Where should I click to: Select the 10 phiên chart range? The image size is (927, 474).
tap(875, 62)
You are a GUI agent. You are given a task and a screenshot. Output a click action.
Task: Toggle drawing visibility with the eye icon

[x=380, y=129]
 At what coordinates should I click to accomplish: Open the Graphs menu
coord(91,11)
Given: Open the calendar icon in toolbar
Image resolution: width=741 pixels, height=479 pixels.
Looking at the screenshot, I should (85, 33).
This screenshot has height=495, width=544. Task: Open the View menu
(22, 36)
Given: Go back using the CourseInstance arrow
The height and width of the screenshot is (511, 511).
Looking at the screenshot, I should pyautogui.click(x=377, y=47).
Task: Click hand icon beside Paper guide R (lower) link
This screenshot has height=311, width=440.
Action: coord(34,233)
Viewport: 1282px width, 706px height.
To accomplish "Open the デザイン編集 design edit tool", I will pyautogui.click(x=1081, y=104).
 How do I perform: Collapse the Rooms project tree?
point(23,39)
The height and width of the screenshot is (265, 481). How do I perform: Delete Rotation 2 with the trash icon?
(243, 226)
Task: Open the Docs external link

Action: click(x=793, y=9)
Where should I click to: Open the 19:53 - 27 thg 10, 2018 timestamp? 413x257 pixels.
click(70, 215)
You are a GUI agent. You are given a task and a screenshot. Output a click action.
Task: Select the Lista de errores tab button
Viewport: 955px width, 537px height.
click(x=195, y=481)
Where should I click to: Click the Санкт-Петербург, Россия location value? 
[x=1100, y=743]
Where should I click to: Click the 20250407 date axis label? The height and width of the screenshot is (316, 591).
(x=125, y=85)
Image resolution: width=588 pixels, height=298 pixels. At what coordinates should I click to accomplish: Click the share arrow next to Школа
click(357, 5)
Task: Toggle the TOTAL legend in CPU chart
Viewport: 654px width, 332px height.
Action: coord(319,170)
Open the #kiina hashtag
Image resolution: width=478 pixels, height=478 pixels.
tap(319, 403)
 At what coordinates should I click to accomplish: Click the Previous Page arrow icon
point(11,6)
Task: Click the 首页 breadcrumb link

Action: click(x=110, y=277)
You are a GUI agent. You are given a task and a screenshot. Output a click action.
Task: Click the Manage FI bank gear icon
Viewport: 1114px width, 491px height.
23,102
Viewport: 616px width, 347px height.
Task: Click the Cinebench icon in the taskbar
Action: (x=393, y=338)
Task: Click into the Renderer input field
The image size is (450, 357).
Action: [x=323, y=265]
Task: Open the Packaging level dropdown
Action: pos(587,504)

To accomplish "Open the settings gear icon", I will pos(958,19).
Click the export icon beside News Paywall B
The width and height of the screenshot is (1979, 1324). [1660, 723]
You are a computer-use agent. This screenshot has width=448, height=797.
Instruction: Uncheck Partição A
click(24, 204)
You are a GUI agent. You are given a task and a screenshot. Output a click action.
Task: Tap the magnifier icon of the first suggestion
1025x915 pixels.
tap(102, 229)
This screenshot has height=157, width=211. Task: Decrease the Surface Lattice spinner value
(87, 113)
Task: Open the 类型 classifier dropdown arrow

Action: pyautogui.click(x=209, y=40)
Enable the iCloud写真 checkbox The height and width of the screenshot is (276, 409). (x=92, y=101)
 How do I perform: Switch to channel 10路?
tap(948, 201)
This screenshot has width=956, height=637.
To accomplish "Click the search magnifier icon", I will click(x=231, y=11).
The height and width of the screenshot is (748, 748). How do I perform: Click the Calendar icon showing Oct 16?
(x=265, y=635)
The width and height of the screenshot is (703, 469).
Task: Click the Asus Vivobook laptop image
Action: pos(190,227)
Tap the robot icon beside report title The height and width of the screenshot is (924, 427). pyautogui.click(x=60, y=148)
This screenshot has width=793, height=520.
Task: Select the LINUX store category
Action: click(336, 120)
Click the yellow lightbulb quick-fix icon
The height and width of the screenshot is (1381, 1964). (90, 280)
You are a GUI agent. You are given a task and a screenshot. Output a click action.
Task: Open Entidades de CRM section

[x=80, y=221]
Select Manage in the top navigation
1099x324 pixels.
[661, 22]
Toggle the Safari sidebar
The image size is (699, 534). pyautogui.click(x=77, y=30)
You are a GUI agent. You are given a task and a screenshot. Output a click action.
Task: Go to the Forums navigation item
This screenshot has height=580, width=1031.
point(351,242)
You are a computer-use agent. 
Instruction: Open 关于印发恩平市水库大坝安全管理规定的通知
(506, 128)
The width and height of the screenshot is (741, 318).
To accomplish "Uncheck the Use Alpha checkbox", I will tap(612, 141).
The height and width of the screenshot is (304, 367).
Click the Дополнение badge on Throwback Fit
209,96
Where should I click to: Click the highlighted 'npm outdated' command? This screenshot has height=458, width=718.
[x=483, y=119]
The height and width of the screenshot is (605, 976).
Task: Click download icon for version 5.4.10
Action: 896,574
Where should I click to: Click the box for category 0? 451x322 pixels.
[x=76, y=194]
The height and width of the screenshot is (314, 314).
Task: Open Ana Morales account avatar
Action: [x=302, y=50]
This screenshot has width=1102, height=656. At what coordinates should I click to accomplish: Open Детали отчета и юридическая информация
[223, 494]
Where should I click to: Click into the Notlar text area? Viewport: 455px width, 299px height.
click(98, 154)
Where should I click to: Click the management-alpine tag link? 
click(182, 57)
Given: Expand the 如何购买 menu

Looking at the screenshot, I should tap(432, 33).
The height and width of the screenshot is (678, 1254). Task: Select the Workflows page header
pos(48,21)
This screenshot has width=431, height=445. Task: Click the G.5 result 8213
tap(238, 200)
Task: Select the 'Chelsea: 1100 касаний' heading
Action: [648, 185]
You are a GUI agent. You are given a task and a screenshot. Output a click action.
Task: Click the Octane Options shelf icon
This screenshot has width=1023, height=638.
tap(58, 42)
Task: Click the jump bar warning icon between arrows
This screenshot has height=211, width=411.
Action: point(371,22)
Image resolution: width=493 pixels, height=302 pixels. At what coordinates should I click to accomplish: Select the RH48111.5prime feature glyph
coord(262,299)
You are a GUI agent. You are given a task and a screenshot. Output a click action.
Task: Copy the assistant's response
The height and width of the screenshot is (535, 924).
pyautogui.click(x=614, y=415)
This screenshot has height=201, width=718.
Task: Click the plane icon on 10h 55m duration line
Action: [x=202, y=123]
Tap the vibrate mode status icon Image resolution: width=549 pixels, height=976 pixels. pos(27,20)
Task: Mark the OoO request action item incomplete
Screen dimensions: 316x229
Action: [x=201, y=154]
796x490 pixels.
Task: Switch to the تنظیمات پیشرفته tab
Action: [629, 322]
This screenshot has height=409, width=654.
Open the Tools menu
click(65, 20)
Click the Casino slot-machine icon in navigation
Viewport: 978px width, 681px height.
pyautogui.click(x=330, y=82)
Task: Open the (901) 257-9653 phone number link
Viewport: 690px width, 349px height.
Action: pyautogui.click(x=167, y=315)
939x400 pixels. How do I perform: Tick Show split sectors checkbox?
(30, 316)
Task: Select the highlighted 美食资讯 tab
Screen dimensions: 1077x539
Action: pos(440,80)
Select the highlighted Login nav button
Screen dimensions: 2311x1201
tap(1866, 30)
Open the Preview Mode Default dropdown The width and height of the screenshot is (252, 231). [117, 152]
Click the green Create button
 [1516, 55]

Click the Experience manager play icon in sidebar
■ ■ ■ ■
DO THIS: Convert every line of the listing into a numbered list, leaving out the blank lines.

SOLUTION TO THIS PROBLEM:
1. Where should I click to: Select the 10 phiên chart range? The image size is (927, 474).
2. tap(875, 62)
3. You are a GUI agent. You are given a task and a screenshot. Output a click action.
4. Task: Toggle drawing visibility with the eye icon
5. [x=380, y=129]
6.  At what coordinates should I click to accomplish: Open the Graphs menu
7. coord(91,11)
8. Given: Open the calendar icon in toolbar
9. Image resolution: width=741 pixels, height=479 pixels.
10. Looking at the screenshot, I should (85, 33).
11. This screenshot has height=495, width=544. Task: Open the View menu
12. (22, 36)
13. Given: Go back using the CourseInstance arrow
14. The height and width of the screenshot is (511, 511).
15. Looking at the screenshot, I should pyautogui.click(x=377, y=47).
16. Task: Click hand icon beside Paper guide R (lower) link
17. This screenshot has height=311, width=440.
18. Action: coord(34,233)
19. Viewport: 1282px width, 706px height.
20. To accomplish "Open the デザイン編集 design edit tool", I will pyautogui.click(x=1081, y=104).
21.  How do I perform: Collapse the Rooms project tree?
22. point(23,39)
23. The height and width of the screenshot is (265, 481). How do I perform: Delete Rotation 2 with the trash icon?
24. (243, 226)
25. Task: Open the Docs external link
26. Action: click(x=793, y=9)
27. Where should I click to: Open the 19:53 - 27 thg 10, 2018 timestamp? 413x257 pixels.
28. click(70, 215)
29. You are a GUI agent. You are given a task and a screenshot. Output a click action.
30. Task: Select the Lista de errores tab button
31. Viewport: 955px width, 537px height.
32. click(x=195, y=481)
33. Where should I click to: Click the Санкт-Петербург, Россия location value? 
34. [x=1100, y=743]
35. Where should I click to: Click the 20250407 date axis label? The height and width of the screenshot is (316, 591).
36. (x=125, y=85)
37. Image resolution: width=588 pixels, height=298 pixels. At what coordinates should I click to accomplish: Click the share arrow next to Школа
38. click(357, 5)
39. Task: Toggle the TOTAL legend in CPU chart
40. Viewport: 654px width, 332px height.
41. Action: coord(319,170)
42. Open the #kiina hashtag
43. Image resolution: width=478 pixels, height=478 pixels.
44. tap(319, 403)
45.  At what coordinates should I click to accomplish: Click the Previous Page arrow icon
46. point(11,6)
47. Task: Click the 首页 breadcrumb link
48. Action: click(x=110, y=277)
49. You are a GUI agent. You are given a task and a screenshot. Output a click action.
50. Task: Click the Manage FI bank gear icon
51. Viewport: 1114px width, 491px height.
52. 23,102
53. Viewport: 616px width, 347px height.
54. Task: Click the Cinebench icon in the taskbar
55. Action: (x=393, y=338)
56. Task: Click into the Renderer input field
57. The image size is (450, 357).
58. Action: [x=323, y=265]
59. Task: Open the Packaging level dropdown
60. Action: pos(587,504)
61. To accomplish "Open the settings gear icon", I will pos(958,19).
62. Click the export icon beside News Paywall B
63. The width and height of the screenshot is (1979, 1324). [1660, 723]
64. You are a computer-use agent. This screenshot has width=448, height=797.
65. Instruction: Uncheck Partição A
66. click(24, 204)
67. You are a GUI agent. You are given a task and a screenshot. Output a click action.
68. Task: Tap the magnifier icon of the first suggestion
69. 1025x915 pixels.
70. tap(102, 229)
71. This screenshot has height=157, width=211. Task: Decrease the Surface Lattice spinner value
72. (87, 113)
73. Task: Open the 类型 classifier dropdown arrow
74. Action: pyautogui.click(x=209, y=40)
75. Enable the iCloud写真 checkbox The height and width of the screenshot is (276, 409). (x=92, y=101)
76.  How do I perform: Switch to channel 10路?
77. tap(948, 201)
78. This screenshot has width=956, height=637.
79. To accomplish "Click the search magnifier icon", I will click(x=231, y=11).
80. The height and width of the screenshot is (748, 748). How do I perform: Click the Calendar icon showing Oct 16?
81. (x=265, y=635)
82. The width and height of the screenshot is (703, 469).
83. Task: Click the Asus Vivobook laptop image
84. Action: pos(190,227)
85. Tap the robot icon beside report title The height and width of the screenshot is (924, 427). pyautogui.click(x=60, y=148)
86. This screenshot has width=793, height=520.
87. Task: Select the LINUX store category
88. Action: click(336, 120)
89. Click the yellow lightbulb quick-fix icon
90. The height and width of the screenshot is (1381, 1964). (90, 280)
91. You are a GUI agent. You are given a task and a screenshot. Output a click action.
92. Task: Open Entidades de CRM section
93. [x=80, y=221]
94. Select Manage in the top navigation
95. 1099x324 pixels.
96. [661, 22]
97. Toggle the Safari sidebar
98. The image size is (699, 534). pyautogui.click(x=77, y=30)
99. You are a GUI agent. You are given a task and a screenshot. Output a click action.
100. Task: Go to the Forums navigation item
101. This screenshot has height=580, width=1031.
102. point(351,242)
103. You are a computer-use agent. 
104. Instruction: Open 关于印发恩平市水库大坝安全管理规定的通知
105. (506, 128)
106. The width and height of the screenshot is (741, 318).
107. To accomplish "Uncheck the Use Alpha checkbox", I will tap(612, 141).
108. The height and width of the screenshot is (304, 367).
109. Click the Дополнение badge on Throwback Fit
110. 209,96
111. Where should I click to: Click the highlighted 'npm outdated' command? This screenshot has height=458, width=718.
112. [x=483, y=119]
113. The height and width of the screenshot is (605, 976).
114. Task: Click download icon for version 5.4.10
115. Action: 896,574
116. Where should I click to: Click the box for category 0? 451x322 pixels.
117. [x=76, y=194]
118. The height and width of the screenshot is (314, 314).
119. Task: Open Ana Morales account avatar
120. Action: [x=302, y=50]
121. This screenshot has width=1102, height=656. At what coordinates should I click to accomplish: Open Детали отчета и юридическая информация
122. [223, 494]
123. Where should I click to: Click into the Notlar text area? Viewport: 455px width, 299px height.
124. click(98, 154)
125. Where should I click to: Click the management-alpine tag link? 
126. click(182, 57)
127. Given: Expand the 如何购买 menu
128. Looking at the screenshot, I should tap(432, 33).
129. The height and width of the screenshot is (678, 1254). Task: Select the Workflows page header
130. pos(48,21)
131. This screenshot has width=431, height=445. Task: Click the G.5 result 8213
132. tap(238, 200)
133. Task: Select the 'Chelsea: 1100 касаний' heading
134. Action: [648, 185]
135. You are a GUI agent. You are given a task and a screenshot. Output a click action.
136. Task: Click the Octane Options shelf icon
137. This screenshot has width=1023, height=638.
138. tap(58, 42)
139. Task: Click the jump bar warning icon between arrows
140. This screenshot has height=211, width=411.
141. Action: point(371,22)
142. Image resolution: width=493 pixels, height=302 pixels. At what coordinates should I click to accomplish: Select the RH48111.5prime feature glyph
143. coord(262,299)
144. You are a GUI agent. You are given a task and a screenshot. Output a click action.
145. Task: Copy the assistant's response
146. The height and width of the screenshot is (535, 924).
147. pyautogui.click(x=614, y=415)
148. This screenshot has height=201, width=718.
149. Task: Click the plane icon on 10h 55m duration line
150. Action: [x=202, y=123]
151. Tap the vibrate mode status icon Image resolution: width=549 pixels, height=976 pixels. pos(27,20)
152. Task: Mark the OoO request action item incomplete
153. Screen dimensions: 316x229
154. Action: [x=201, y=154]
155. 796x490 pixels.
156. Task: Switch to the تنظیمات پیشرفته tab
157. Action: [629, 322]
158. This screenshot has height=409, width=654.
159. Open the Tools menu
160. click(65, 20)
161. Click the Casino slot-machine icon in navigation
162. Viewport: 978px width, 681px height.
163. pyautogui.click(x=330, y=82)
164. Task: Open the (901) 257-9653 phone number link
165. Viewport: 690px width, 349px height.
166. Action: pyautogui.click(x=167, y=315)
167. 939x400 pixels. How do I perform: Tick Show split sectors checkbox?
168. (30, 316)
169. Task: Select the highlighted 美食资讯 tab
170. Screen dimensions: 1077x539
171. Action: pos(440,80)
172. Select the highlighted Login nav button
173. Screen dimensions: 2311x1201
174. tap(1866, 30)
175. Open the Preview Mode Default dropdown The width and height of the screenshot is (252, 231). [117, 152]
176. Click the green Create button
177.  [1516, 55]
178. Click the Experience manager play icon in sidebar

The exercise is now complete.